▸ **The task**
Transcribe every one of the rows below verbatim, keeping each character and line unchanged.

▸ **Information given**
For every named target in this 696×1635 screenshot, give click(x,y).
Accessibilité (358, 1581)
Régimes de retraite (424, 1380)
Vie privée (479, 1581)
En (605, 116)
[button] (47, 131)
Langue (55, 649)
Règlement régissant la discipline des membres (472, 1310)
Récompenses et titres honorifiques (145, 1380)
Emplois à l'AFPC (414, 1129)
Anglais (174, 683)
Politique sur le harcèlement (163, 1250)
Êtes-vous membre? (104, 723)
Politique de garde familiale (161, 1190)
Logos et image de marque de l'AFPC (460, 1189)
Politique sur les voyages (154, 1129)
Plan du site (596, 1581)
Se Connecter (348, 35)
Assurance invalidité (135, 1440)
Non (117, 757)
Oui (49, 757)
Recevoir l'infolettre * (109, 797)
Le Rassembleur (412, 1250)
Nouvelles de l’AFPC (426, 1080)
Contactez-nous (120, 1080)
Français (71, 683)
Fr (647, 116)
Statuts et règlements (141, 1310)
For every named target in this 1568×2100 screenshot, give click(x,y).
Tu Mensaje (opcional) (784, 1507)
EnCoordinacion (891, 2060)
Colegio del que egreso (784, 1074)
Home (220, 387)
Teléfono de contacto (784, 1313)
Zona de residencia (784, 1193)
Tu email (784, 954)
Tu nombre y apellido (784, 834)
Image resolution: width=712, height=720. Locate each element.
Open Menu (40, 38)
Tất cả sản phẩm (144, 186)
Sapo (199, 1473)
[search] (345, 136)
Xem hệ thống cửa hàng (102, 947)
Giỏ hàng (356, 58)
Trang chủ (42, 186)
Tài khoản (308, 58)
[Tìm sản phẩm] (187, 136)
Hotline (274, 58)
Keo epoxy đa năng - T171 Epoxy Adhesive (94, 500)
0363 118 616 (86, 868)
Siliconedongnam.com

▸ **Exercise output**
For every named target in this 696×1635 screenshot, give click(x,y).
Accessibilité (358, 1581)
Régimes de retraite (424, 1380)
Vie privée (479, 1581)
En (605, 116)
[button] (47, 131)
Langue (55, 649)
Règlement régissant la discipline des membres (472, 1310)
Récompenses et titres honorifiques (145, 1380)
Emplois à l'AFPC (414, 1129)
Anglais (174, 683)
Politique sur le harcèlement (163, 1250)
Êtes-vous membre? (104, 723)
Politique de garde familiale (161, 1190)
Logos et image de marque de l'AFPC (460, 1189)
Politique sur les voyages (154, 1129)
Plan du site (596, 1581)
Se Connecter (348, 35)
Assurance invalidité (135, 1440)
Non (117, 757)
Oui (49, 757)
Recevoir l'infolettre * (109, 797)
Le Rassembleur (412, 1250)
Nouvelles de l’AFPC (426, 1080)
Contactez-nous (120, 1080)
Français (71, 683)
Fr (647, 116)
Statuts et règlements (141, 1310)
For every named target in this 1568×2100 screenshot, give click(x,y).
Tu Mensaje (opcional) (784, 1507)
EnCoordinacion (891, 2060)
Colegio del que egreso (784, 1074)
Home (220, 387)
Teléfono de contacto (784, 1313)
Zona de residencia (784, 1193)
Tu email (784, 954)
Tu nombre y apellido (784, 834)
Image resolution: width=712, height=720. Locate each element.
Open Menu (40, 38)
Tất cả sản phẩm (144, 186)
Sapo (199, 1473)
[search] (345, 136)
Xem hệ thống cửa hàng (102, 947)
Giỏ hàng (356, 58)
Trang chủ (42, 186)
Tài khoản (308, 58)
[Tìm sản phẩm] (187, 136)
Hotline (274, 58)
Keo epoxy đa năng - T171 Epoxy Adhesive (94, 500)
0363 118 616 (86, 868)
Siliconedongnam.com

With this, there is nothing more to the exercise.